I have become a vastly big fan of Anna Campbell’s writing. Her characters are so full of life that I often find they tend to stick like glue even long after I’ve finished reading all about them. I can’t offer any deep hypothesis but I’d be inclined to deduce that those invisible threads that allow a reader to be bound and connected to a text are the contributing factor. Author magic exists and happens when a story and its characters impact greatly on the reader.
I was fortunate enough to get into my clutches “The Mammoth Book of Ghost Romance,” which showcases a bevy of extremely talented authors.
Blessedly thrilled I sank my teeth into Campbell’s latest (novellete) paranormal story “The Chinese Bed.” Yes you read that correctly – paranormal.
My curiosity was piqued to maximum as to what a Chinese bed had to do with ghosts. Naturally a romance writer’s imagination can go stark raking mad with the word bed following any other word.

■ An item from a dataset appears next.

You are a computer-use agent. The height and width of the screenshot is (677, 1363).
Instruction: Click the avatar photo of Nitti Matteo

I must admit that I had every confidence that Campbell would deliver and she did.
WARNING MAJOR SPOILER
The year is 1818 and Josiah Aston is a ghost but he has no recollection as to how he has come to be one. He spies on a young couple that are smitten, Calista and Miles. The couple are to be wed on the following day but Miles being a man that is intensely enamored, wants to quench his lust with his bride to be. His bride to be is reluctant as the house is brimming with guests.
Finishing their little interlude of stolen kisses they agree to meet at midnight in the very same room, they leave the room. The room contains a very ornate Chinese Bed, which is no ordinary bed. It carries a curse and is haunted by its original owner, who in spirit seeks nothing but vengeance.

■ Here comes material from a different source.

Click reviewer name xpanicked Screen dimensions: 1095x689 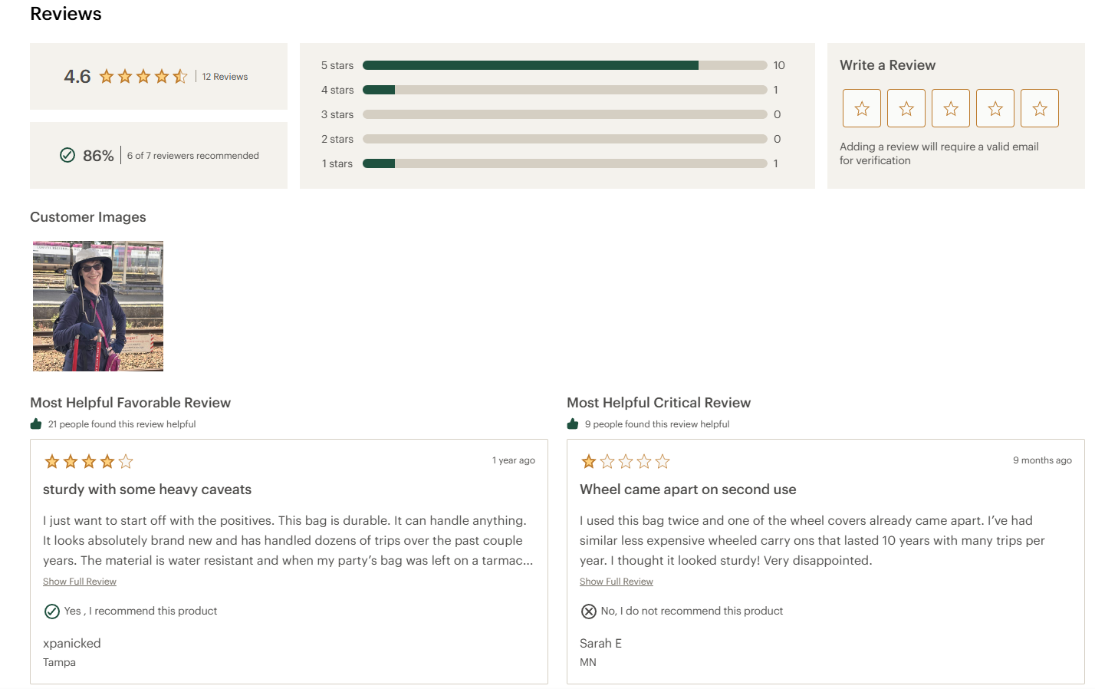pos(71,643)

Josiah however is a little perplexed at a great many things, the enormity being what happened to his bride Isabelle and why can’t he remember? He sets about to investigate and finds his ghost bride in her room. But she is afraid of him because something horrible transpired on their wedding day.
The hour approaches to midnight and Calista quietly makes her way back to the bedroom to meet Miles. They share unbound intimacy and fall asleep on the Chinese bed. Calista wakes to a pair of menacing red dots that are wreaking havoc in her mind. She succumbs to the voice and the doubts that plague her and follows the instructions of menacing spirit. But as fate should have it, Miles is awoken and rushes to see what has taken hold of his beloved.
Josiah and Isabelle bear witness to all that is unfolding, the menacing spirit trying to convince Calista take her own life. Miles talks to her and persists in winning her over with his belief in their love and relationship. Calista comes out of her trans like state and believes Miles. The menacing spirit is rendered to oblivion.
Having witnessed all Josiah and Isabelle are once again united. It becomes clear to Isabelle that Josiah did not harm her but rather the evil spirit was what caused her demise.
Calista and Miles spy the two ghosts but only momentarily, they disappear to a much happier ending.
One of the strengths that I admired in this story, was the mystery that the bed carried between the living and the spirits. It’s what hooks a reader to read on, what is this bed, what does it do, how has it come to be cursed?
The other strength in this story was shown through Miles. Miles is the perfect example of determination, he won’t lose what he believes in and what he believes is that he and Calista belong together. Quite simply he loves her even though she has doubts. “Trust yourself. Trust me. Trust our love.” Miles voice cracked with emotion. “For God’s sake, Calista, don’t throw away what we have because you’re frightened.” (Campbell 2012)
I found the bed to be symbolic of how a marriage will progress into the future, the fear of the unknown, fear of whether a marriage will last and stand the test of time. Primarily it is symbolic of the doubts that may plague a woman or man before they wed. In some customs the marriage bed is dressed up and celebrated with money, flowers and dance. So the symbolism of the bed I felt was quite a pinnacle in the story. Even though in the end it has to be destroyed.
The character’s themselves are fitting to the story, given that it is a short story and we can only expect small cameo appearances. It is a complicated task to get the readers to connect with a character within a small time frame. It is why the actions and reactions of character in short story are crucial. The reader needs to be familiar with the character quickly. There isn’t time to build it over lengthy pages. Campbell succeeds in giving all the ingredients necessary.
Clearly, it was a very entertaining and delightful short story by Anna Campbell. I really do feel that if Campbell ever tires of writing those dashing and devilish rakes, then she would not suffer in turning her hand to something other – paranormal.
A plethora of Authors in this Anthology and I for one am enjoying them and savoring them one at a time.
Campbell, A. et al (2012). The Mammoth Book of Ghost Romance, Constable & Robinson Ltd, London.